Vaccine: A biological preparation that improves immunity to a particular disease. A vaccine typically contains an agent that resembles a disease-causing microorganism, and it is often made from weakened or killed forms of the microbe. The agent stimulates the body’s immune system to recognize the agent as foreign, destroy it, and “remember” it, so that the immune system can more easily recognize and destroy any of these microorganisms that it later encounters.
Vector: A carrier—especially an arthropod—that transfers an infective agent from one host (which can include itself) to another.
Vector-borne: Transmitted from one host to another by a vector.
Viremia: The presence of virus in the blood of the host.
Virus: A small infectious agent that can only replicate inside the cells of another organism. Viruses are too small to be seen directly with a light microscope. Viruses infect all types of organisms, from animals and plants to bacteria and archaea.
Water-based diseases: Diseases (e.g., schistosomiasis, Guinea worm disease) transmitted by a vector that spends part of its life cycle in the water and another part as parasites of humans and animals.

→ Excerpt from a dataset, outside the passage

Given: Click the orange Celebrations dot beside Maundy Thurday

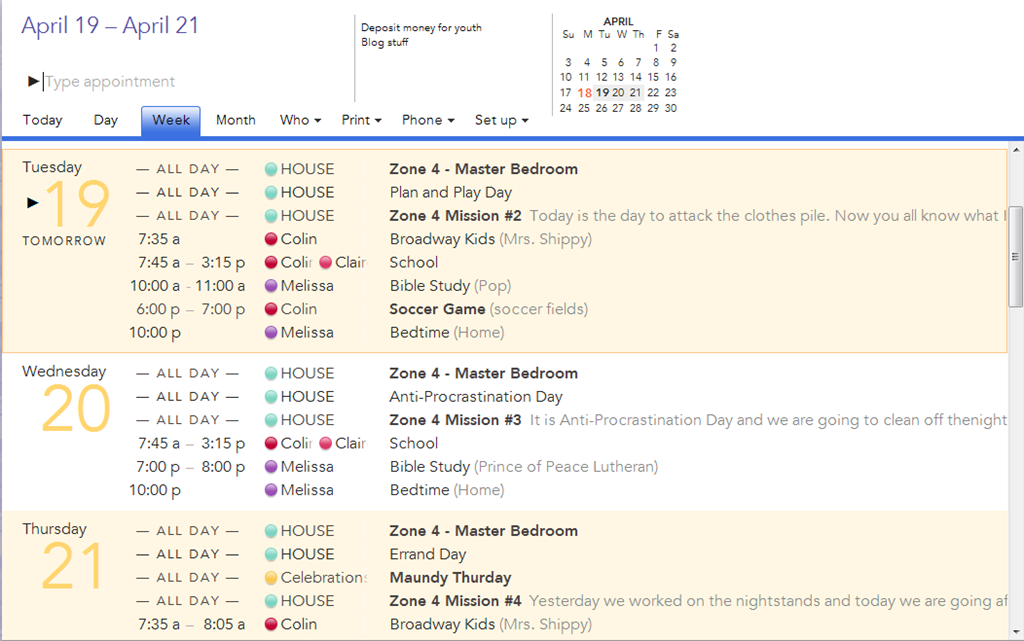Looking at the screenshot, I should (x=271, y=578).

Water-washed diseases: Those diseases whose transmission is facilitated by insufficient quantities of water (regardless of its quality) for personal and domestic hygiene.
Yaws: An infection caused by Treponema pertenue that is a significant public health problem in three countries of the Southeast Asia region.
Zoonoses: Microbes that are naturally transmitted between animals and humans that cause disease in human populations but can be perpetuated solely in nonhuman host animals (e.g., influenza, rabies).